Anthony Doesburg writes in the New Zealand Herald about how New Zealand could make far greater use of satellite images, for everything from aiding emergency response and maritime patrol, to monitoring pasture.
There are almost 1,000 satellites in orbit around the Earth, and there are plans afoot to get NZ more involved in space by setting up a near-time (rather than real-time) satellite image library.
An excerpt: (read in full here)
“Venture Southland and ESA sponsored a Royal Society gathering of local and central government resource managers, emergency response planners and officials with roles in fishing, shipping and land use monitoring.
“For the idea to take hold, McNeill says, the images need to be cheap, easily accessible and available in a timely fashion – within hours, not days – particularly to be of value for disaster management. He calls it a chook problem – and there’s not one chook but two.

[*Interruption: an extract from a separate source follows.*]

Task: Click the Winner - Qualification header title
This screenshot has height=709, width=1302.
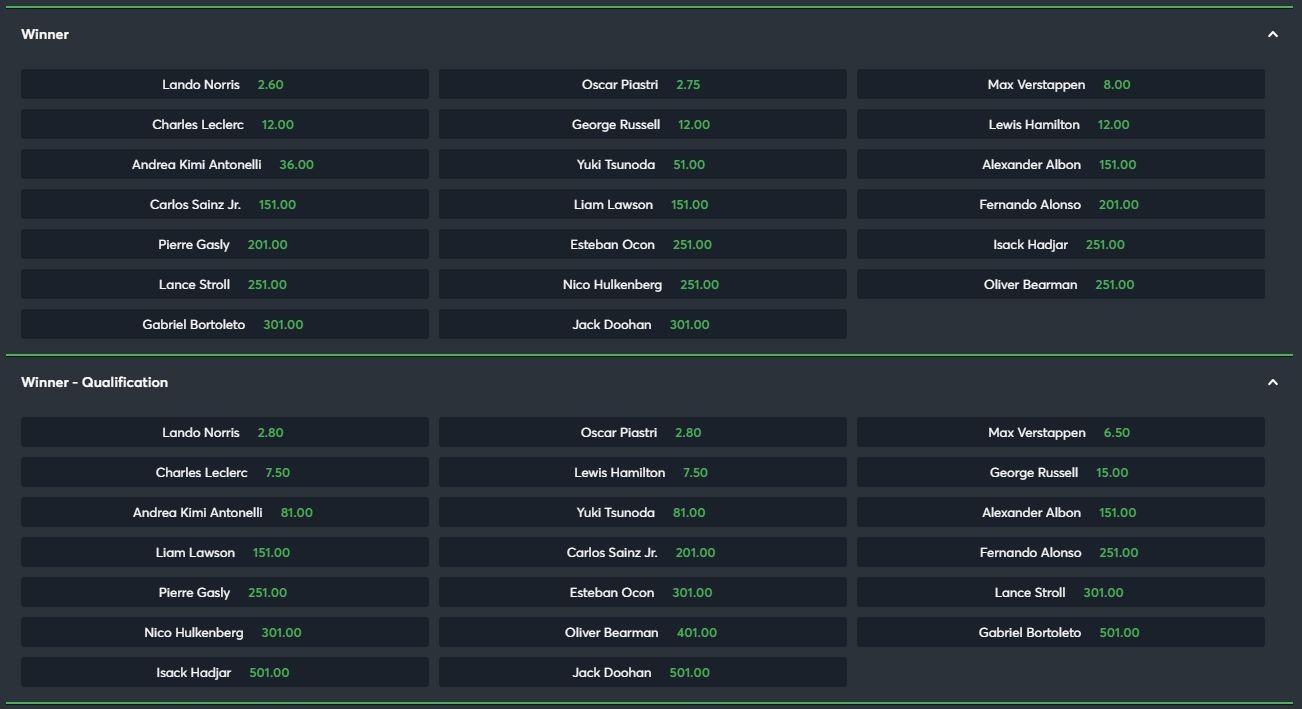Action: pos(94,382)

“Landcare Research’s Stella Belliss offers real-world examples. Clear skies after the first Canterbury quake struck provided good conditions for high-resolution satellite imaging of the disturbed landscape, she says.
“”The data arrived here within a few days of the actual earthquake and was made available to the people doing emergency response mapping.” More routinely, radar on the German TerreSAR-X satellite is being used to measure biomass, or grass growth, to help dairy farmers manage pasture use.
“”It sounds amazing but you can actually measure this with as good or better accuracy from space than by walking around in the paddock,” Belliss says.”